The RBA delivered a hawkish hold. The press conference hosted by Governor Bullock revealed that the Board discussed a possible hike and there was no discussion of a cut. They flagged some improvement in inflation but that it was proving to be persistent. Bullock emphasized the importance of Q2 CPI inflation data that is due on July 31st.

German ZEW investor sentiment slipped in June as a sign of the effects on confidence of European political turmoil. The current conditions component fell and the expectations component remained weak with no statistically significant change. July's reading after the French election will matter more.

US retail sales for May (8:30amET) are expected to post a small gain given what we know about vehicle sales and gas prices, but upside risk could come from the National Retail Federation’s estimate for core sales (chart 1). Industrial production is also due for an update with May’s figures expected to post a small rise (9:15amET).

Chart 1: Tracking US Retail Sales

The US consumer is very much alive despite softly trending retail sales volumes. What has been happening is a rotation of spending more toward services that are more fully captured in total consumption in the GDP accounts than in retail sales (chart 2).

Chart 2: US Retail vs GDP Consumption

The US holiday tomorrow could have market participants hesitantly managing their positions into today’s regular close.

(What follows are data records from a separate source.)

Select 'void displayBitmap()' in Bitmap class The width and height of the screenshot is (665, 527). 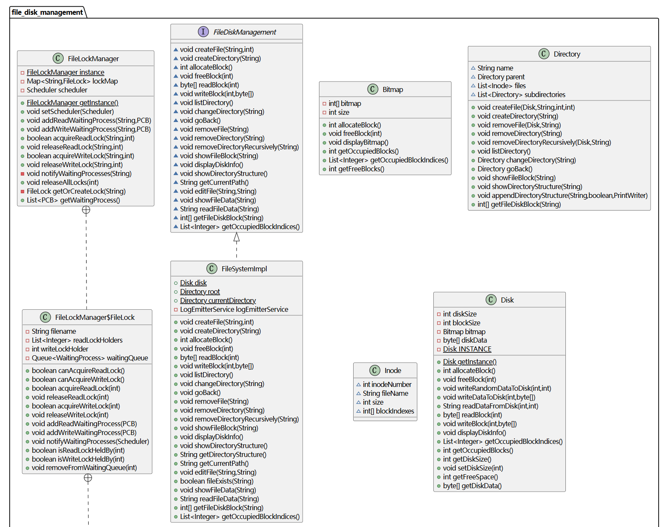point(358,142)
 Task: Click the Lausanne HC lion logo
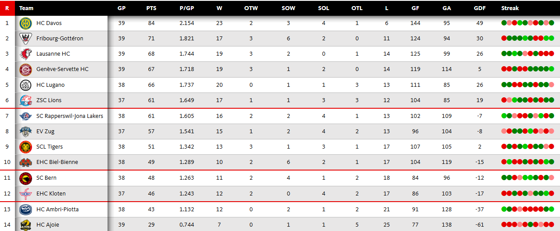25,54
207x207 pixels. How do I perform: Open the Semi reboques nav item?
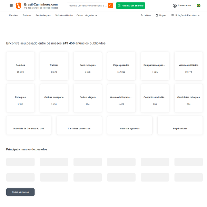coord(43,15)
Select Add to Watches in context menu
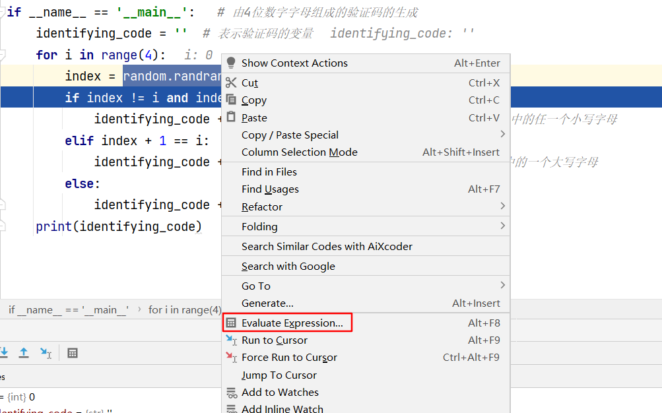This screenshot has width=662, height=413. pos(280,392)
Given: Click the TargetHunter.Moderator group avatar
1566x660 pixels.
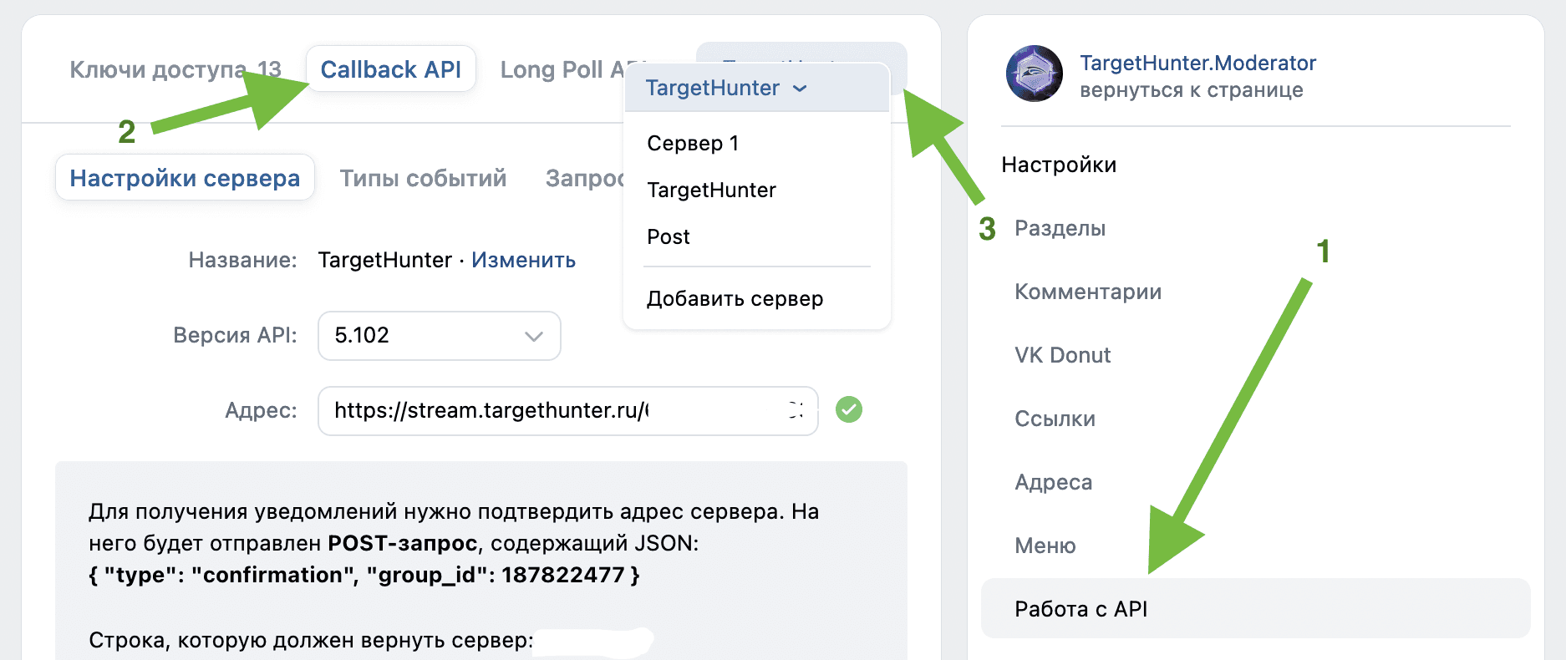Looking at the screenshot, I should 1034,74.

Chile’s central bank delivers a policy decision after today’s close. 14 out of 21 expect a 25bps cut, six expect -50bps including our Santiago-based economists, and one expects a hold. We may hear a more cautious sounding central bank toward the pace of easing either now or in future not least of which because of 525bps of cuts to date since they began last July. Since the 50bps cut on May 23rd, inflation has been a little hotter than expected and at 3% y/y remains above target. The peso has appreciated more than other crosses given higher copper prices and the unemployment rate fell. GDP is tracking two consecutive months of decline, however, which could tip the balance toward a larger cut. The surprise hold by Peru’s central bank and the FOMC’s dot plot that is on the fence between 25bps and 50bps of cuts this year may also weigh on the decision.